SOURCE PASSAGE
- - - -

This short story has been blowing up on social media.

It’s interesting to me to see the reactions to this story. Some people really dig in for one person or the other, but I see them both as operating in bad ways.

Thanks for linking it. It was okay, I am really not sure why this gets to be one of the 0.0000000001% of short stories that gets widely read. The amount of ambiguity in the story is good, and I suppose it is very timely given its themes.

Perhaps my problem is that I couldn’t relate to either character at all, and that many other people are finding strong parallels with themselves or past people they have known. To be honest, I think the story would have been more powerful if it left the last word out, as that tips the scales clearly against one of the characters (at least in my view).

- - - -

Extracted data entries:
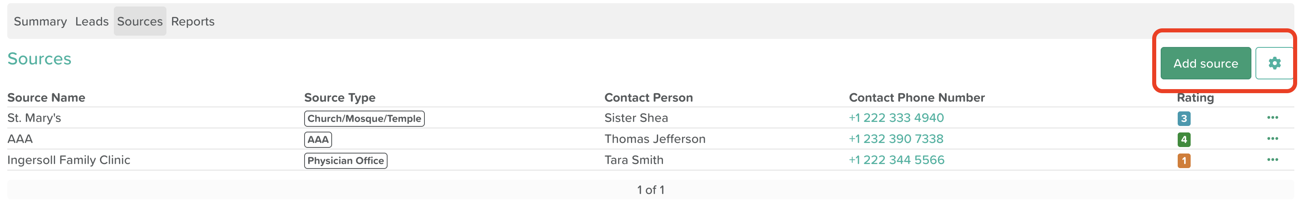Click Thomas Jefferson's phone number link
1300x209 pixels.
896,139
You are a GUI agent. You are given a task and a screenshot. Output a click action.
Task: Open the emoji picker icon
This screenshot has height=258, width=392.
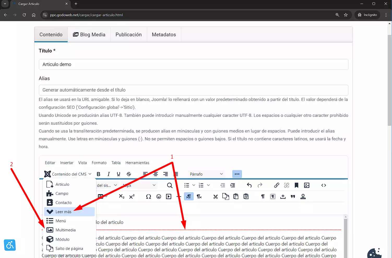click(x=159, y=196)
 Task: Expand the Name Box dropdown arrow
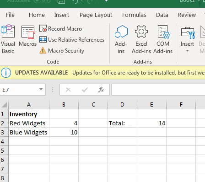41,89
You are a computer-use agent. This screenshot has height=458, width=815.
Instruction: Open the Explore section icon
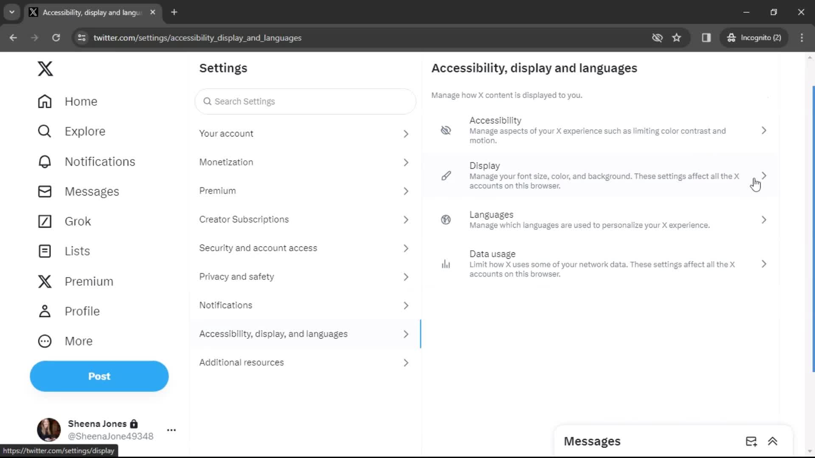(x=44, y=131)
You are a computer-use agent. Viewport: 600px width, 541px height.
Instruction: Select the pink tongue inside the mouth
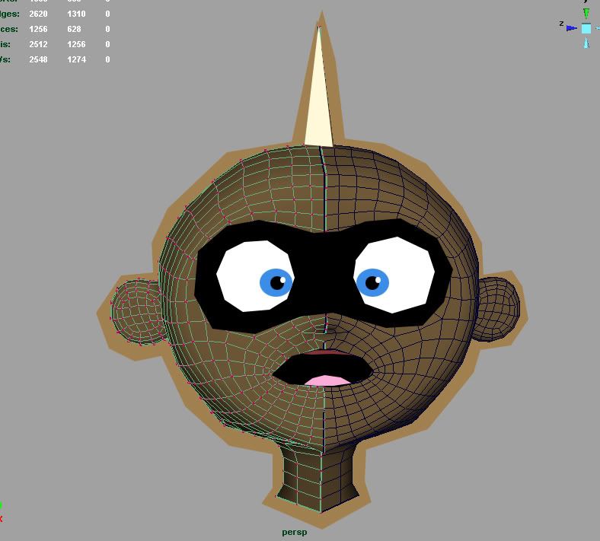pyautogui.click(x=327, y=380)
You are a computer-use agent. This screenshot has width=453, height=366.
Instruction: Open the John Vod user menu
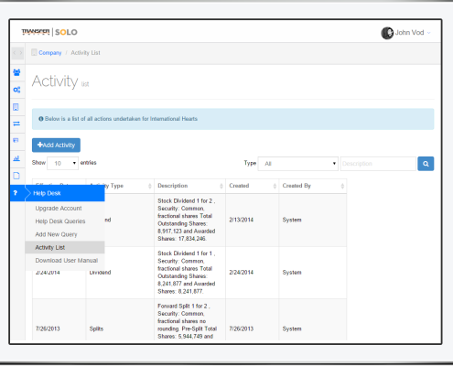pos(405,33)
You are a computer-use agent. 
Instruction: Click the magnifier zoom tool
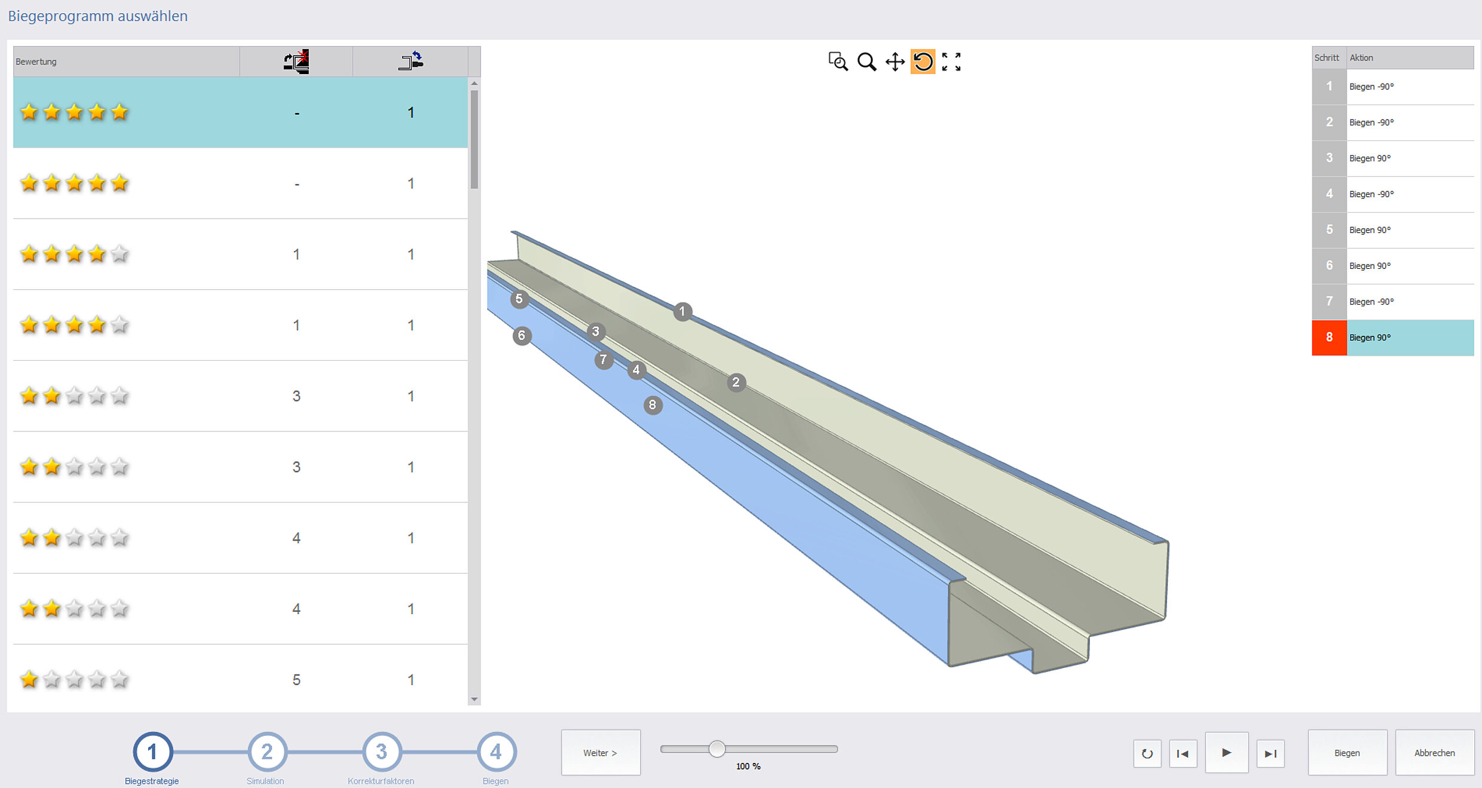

- - - -

REQUIRED TASK 1
Repeat the comments on the short story word for word, starting at "This short story" and ending at "given its themes.".
REQUIRED TASK 2
Answer these questions using the comments on the short story:
(a) Where has the story been blowing up?
(b) What percentage of short stories does the writer say get widely read?
(c) What does the writer think would have made the story more powerful?
REQUIRED TASK 3
List every different word ending in "ly" in the comments on the short story, giving each word once.

PROBLEM SOLUTION 1
This short story has been blowing up on social media.

It’s interesting to me to see the reactions to this story. Some people really dig in for one person or the other, but I see them both as operating in bad ways.

Thanks for linking it. It was okay, I am really not sure why this gets to be one of the 0.0000000001% of short stories that gets widely read. The amount of ambiguity in the story is good, and I suppose it is very timely given its themes.

PROBLEM SOLUTION 2
(a) On social media.
(b) 0.0000000001%.
(c) Leaving the last word out.

PROBLEM SOLUTION 3
really, widely, timely, clearly